From Better Together's Facebook yesterday:
It is 306 years today since the Act of Union came into effect. Over those three centuries we have achieved so much together. Our thinkers and inventors created the modern world. Our writers and artists have inspired billions across the globe. We fought together to defeat fascism. We have married, traded, shared failures and triumphs, all together. We can make history again next year by renewing the world's most successful union.
The UK isn't perfect. We need proper home rule in Scotland and a fairer voting system and wider political reform at UK level wouldn't go amiss. It's the best option for us now, though, by a long way. If you believe in independence of course you are not going to see it that way. That's fine. But please don't spread the idea that we are unwillingly occupied by some sort of repressive regime, because that's just ridiculous.

5 comments:

Peter A Bell said...

You can't sensibly compare Scotland to Cyprus. But that doesn't stop George Osborne doing just that.

Is he a Tory or a LibDem, by the way? I can never tell which is which.

Edis said...

Thanks for this! As someone directly involved in the independence struggle for Lithuania in the early 1990's Ive been wondering if I could comment on the Scottish debates...

Basically Lithuania, Latvia and Estonia never recognised the legality of their incorporation into the USSR in 1940. All three 'resumed independence' and repudiated (for example) all successor shared debts. It was independence come hell or high water. A much simpler process that dissolving an Union which has many amicably created shared resources to untangle.

Andrew Watson said...

Some nationalists do indeed need to get a grip, but I think you might want to shy away from re-writing history too much here.

Scotland was not a democracy in 1707, the people were not consulted on this 'mutual' merger. Their 'representatives' were not elected by them. There were riots in the streets, petitions sent from every burgh against the Union. So the 'mutual' has very little truth here.

Furthermore it certainly wasn't peaceful.
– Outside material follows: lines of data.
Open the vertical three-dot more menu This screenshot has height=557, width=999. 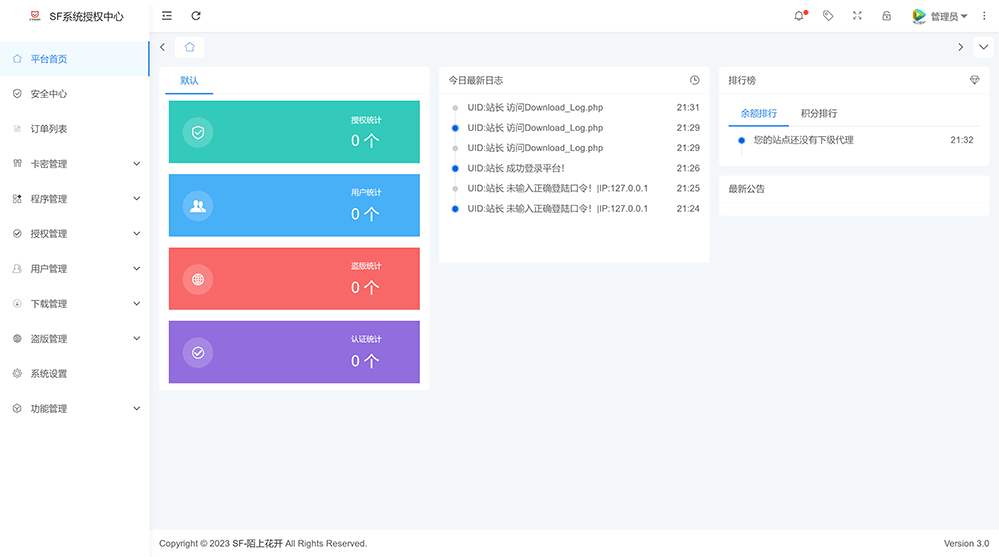pos(984,16)
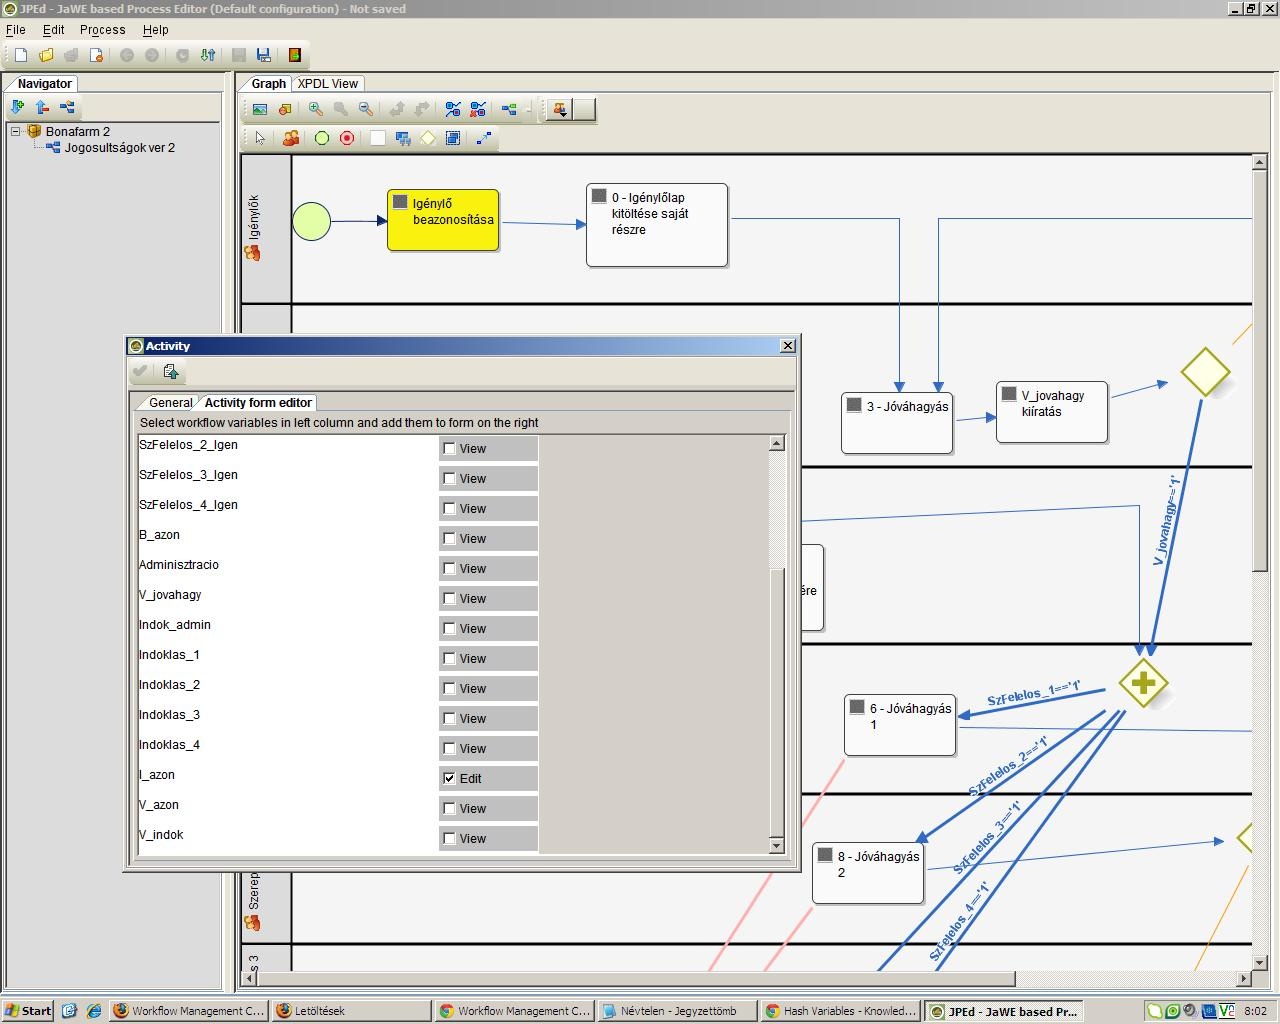Open the participant dropdown button in graph toolbar
The image size is (1280, 1024).
(560, 109)
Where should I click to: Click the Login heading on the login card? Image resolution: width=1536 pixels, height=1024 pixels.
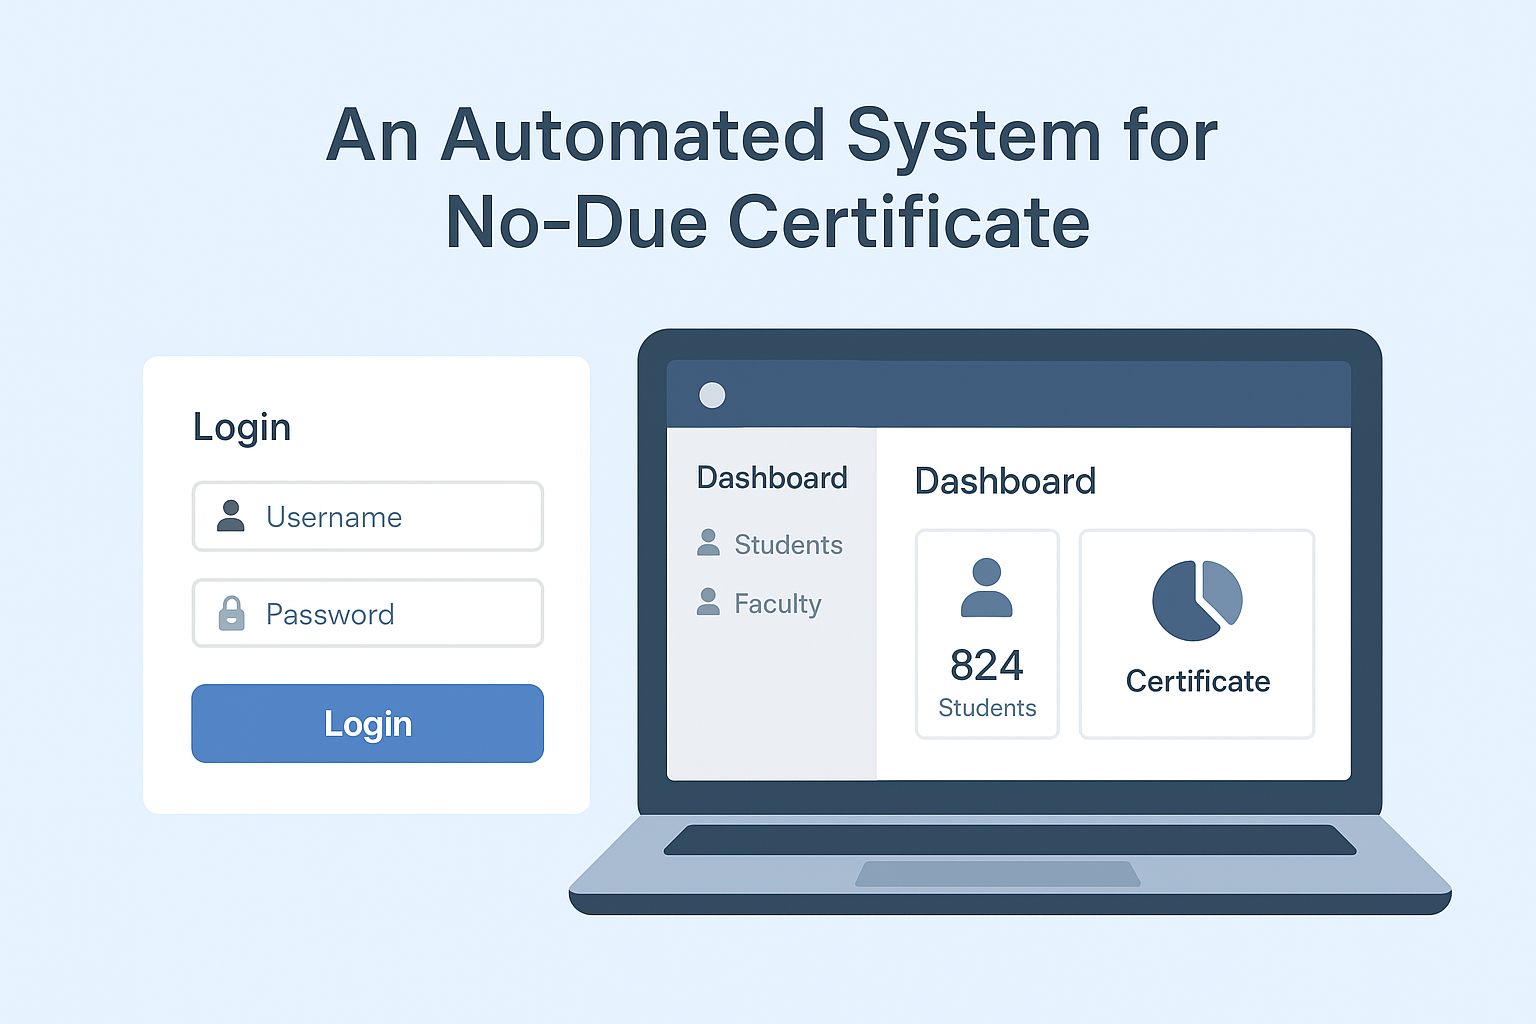coord(241,427)
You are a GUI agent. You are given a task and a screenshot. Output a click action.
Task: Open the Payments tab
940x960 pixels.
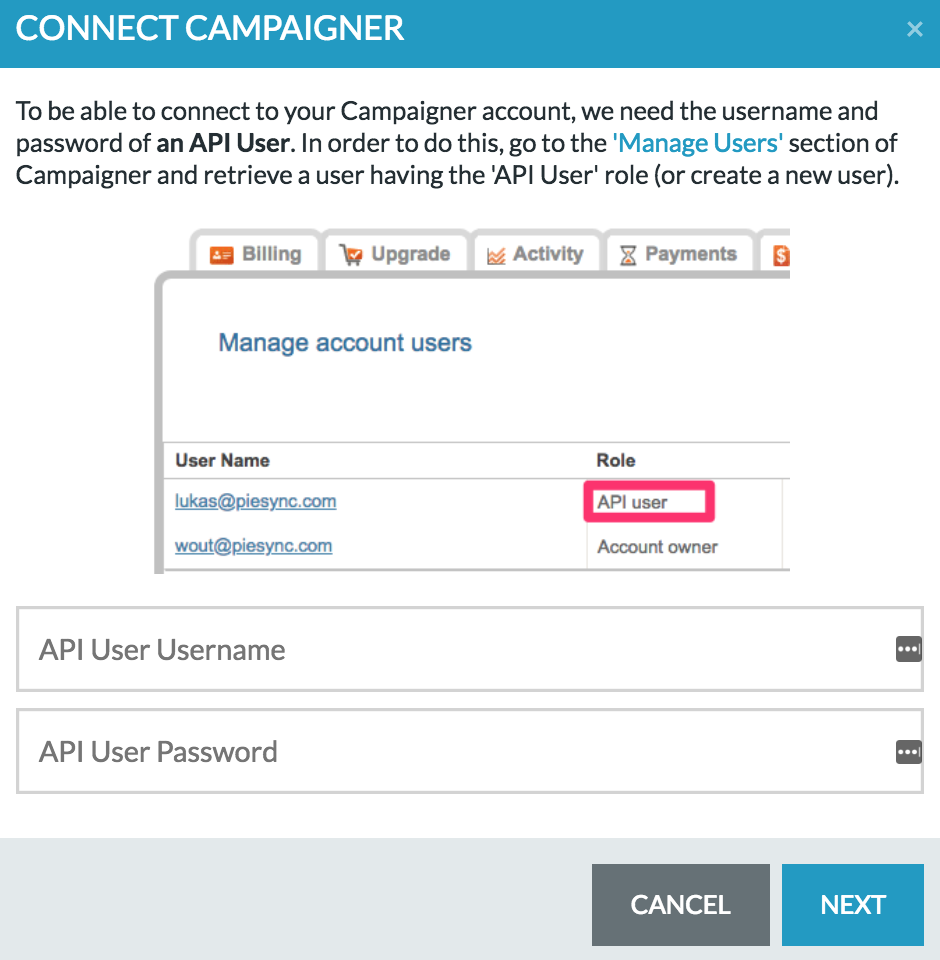(x=679, y=253)
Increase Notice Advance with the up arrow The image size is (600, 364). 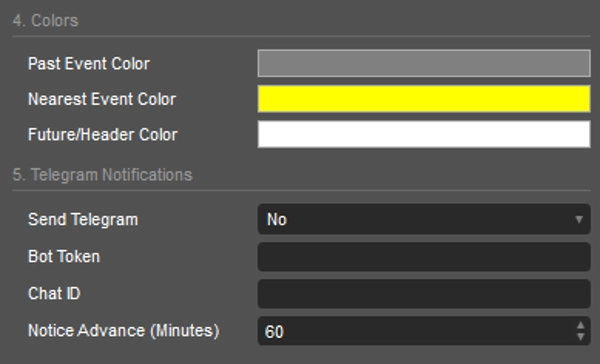(x=580, y=325)
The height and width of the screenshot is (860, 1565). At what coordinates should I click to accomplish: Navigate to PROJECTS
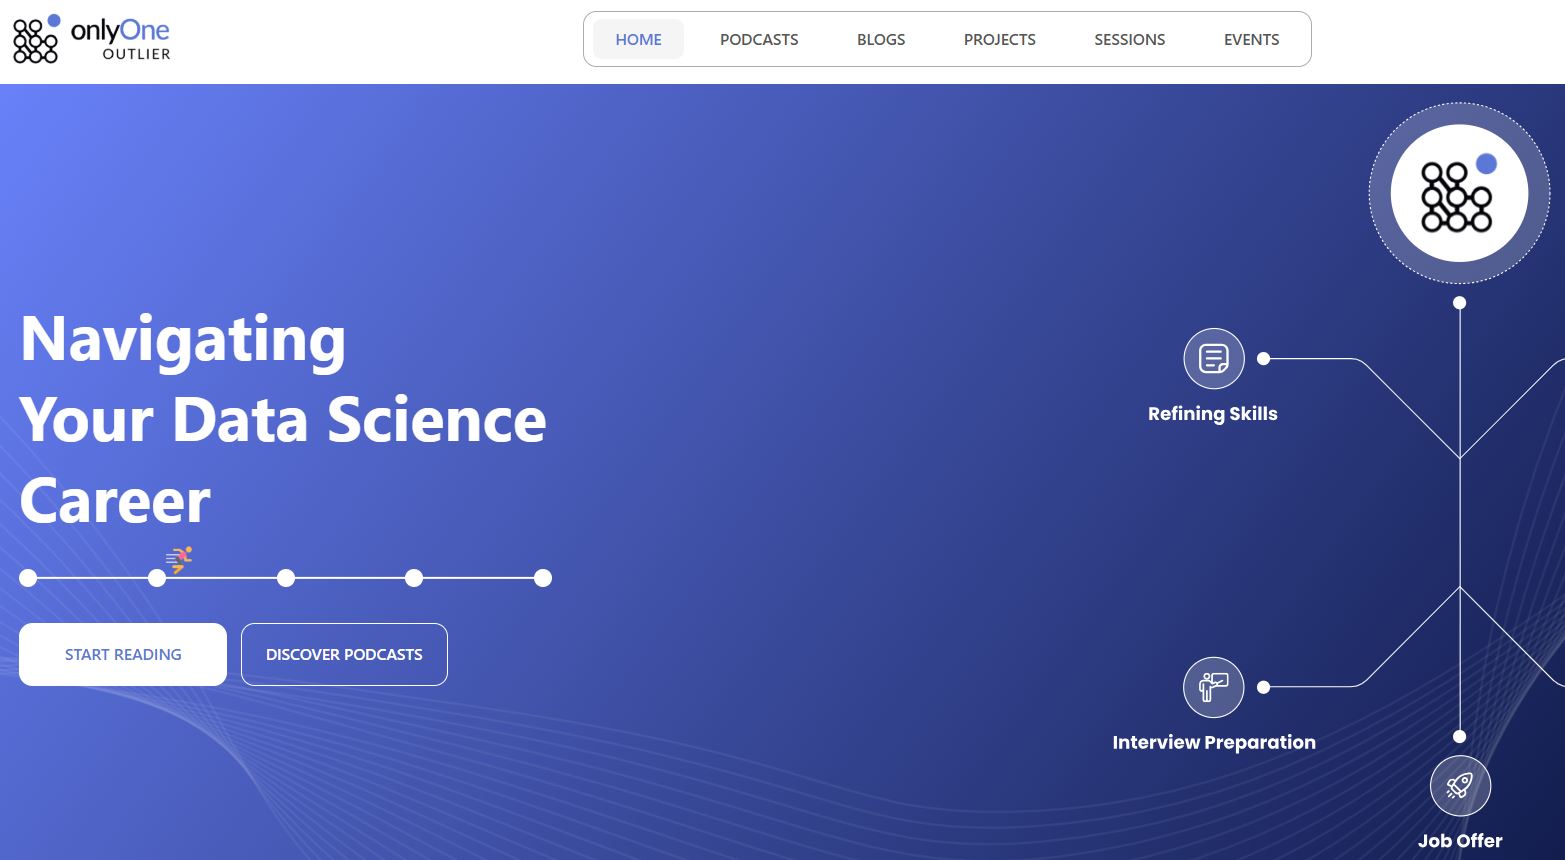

Aswell as the rioting there's the small matter of a major uprising a mere 8 years later in 1715. A complicated event with many factors and motivtions involved but their motto was "Prosperity to Scotland and No Union". The Earl of Mar rallied for "the relief of our native country from oppression and a foreign yoke too heavy for us or our posterity to bear." There was undoubtably a 'nationalist' element to the risings.

Add to that the 'pacification' of the highlands and it was not a case of happy families from the get-go now was it?

Obviously this is of very little relevance to the modern case for independence or against it, as do the deprevations of the Soviet Union. A more telling question would be why shouldn't Latvia rejoin with Russia? I'm sure they have lots of family living across the border they're tearing their hair out over being 'foreign'...

If Better Together are going to take such a misty-eyed romantic (And more importantly, historically dubious) view of the past then surely they're due the same ridicule Scottish Nationalists get for their romanticism?

JPJ2 said...

I does not make sense to imply that you are only entitled to independence if you have been persecuted.

That is just another version of the type of person (typically Labour) who favour Irish but not Scottish independence, and who claim that the Irish really cared about it because there was a lot of fighting, but the Scots don't.

The Irish are therefore somehow then deemed to be entitled but the Scots not.

It is perverted thinking.

Anonymous said...

Just Caron being a bigot as usual.

Have rapes increased worldwide since Latvian independence?

Or does that only apply to Scotland?

Do the libdems still support the Trump plans or not? They seemed rather keen on them before turning 180 degrees just to attack the SNP.

Stinking snivelling hypocrite writes pish as usual.